Research is mounting against the common practices of prescribing thickened liquids, conducting spine implants for back pain and suspending blood pressure medicines before surgery, The New York Times reported Sept. 14. 

These practices are commonplace, but some healthcare workers have cast caution for years because of poor clinical results. More studies now present evidence backing these doubts, the Times reported:

1. Thickened liquids are used in the hopes of preventing aspiration pneumonia, but researchers at Northwell Health's Feinstein Institutes for Medical Research in Manhasset, N.Y., found no mortality difference between thick and thin liquid diets in about 8,000 hospital patients.
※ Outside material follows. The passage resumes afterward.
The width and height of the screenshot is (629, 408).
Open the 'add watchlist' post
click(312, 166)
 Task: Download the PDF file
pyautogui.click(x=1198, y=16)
JAMA published the results May 6. 

The researchers also discovered no significant difference in length of stay, readmissions or death rates, according to findings published in July. 
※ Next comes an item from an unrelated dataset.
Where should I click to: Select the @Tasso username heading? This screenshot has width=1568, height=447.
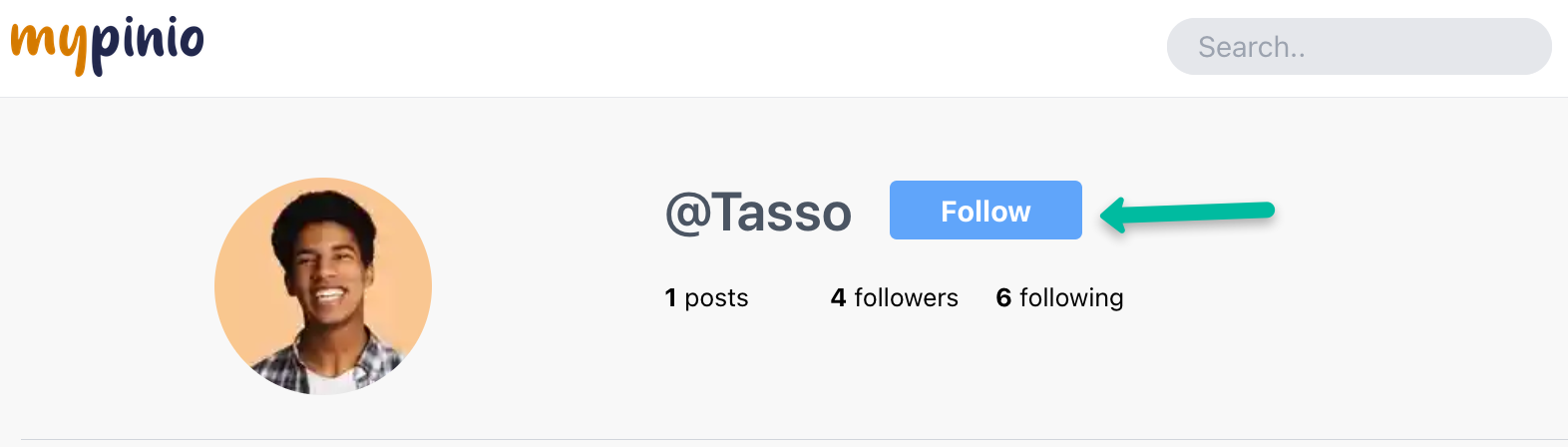[758, 213]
2. A discourse among spine care experts targets the efficacy of implanting spinal cord stimulators in patients with chronic back pain. Research has shown little benefit of the practice, but evaluating pain is a tricky task. The methodology of a new spine stimulation study of 7,500 patients has also been questioned because of how it tests pain relief. 

3. Patients who take ACE inhibitors or angiotensin II receptor blockers are often advised to skip their blood pressure medication doses before scheduled surgeries. The reasoning is a patient's blood pressure might drop too low and cause complications, but three recent studies found complication frequency was similar among those who did and did not halt their regimen. 

Cardiac operations are the exception, Matthieu Legrand, MD, PhD, lead author of one of the studies, told the Times. 

"There are plenty of things we do in medicine that have no evidence," Dr. Legrand, an anesthesiologist and critical care physician at the University of California San Francisco, told the Times. 

Medical practices continue "because we have always done them, so they just keep on happening," Dr. Legrand said.

These practices might work for some patients, but experts said they are blanket generalizations and should be unraveled.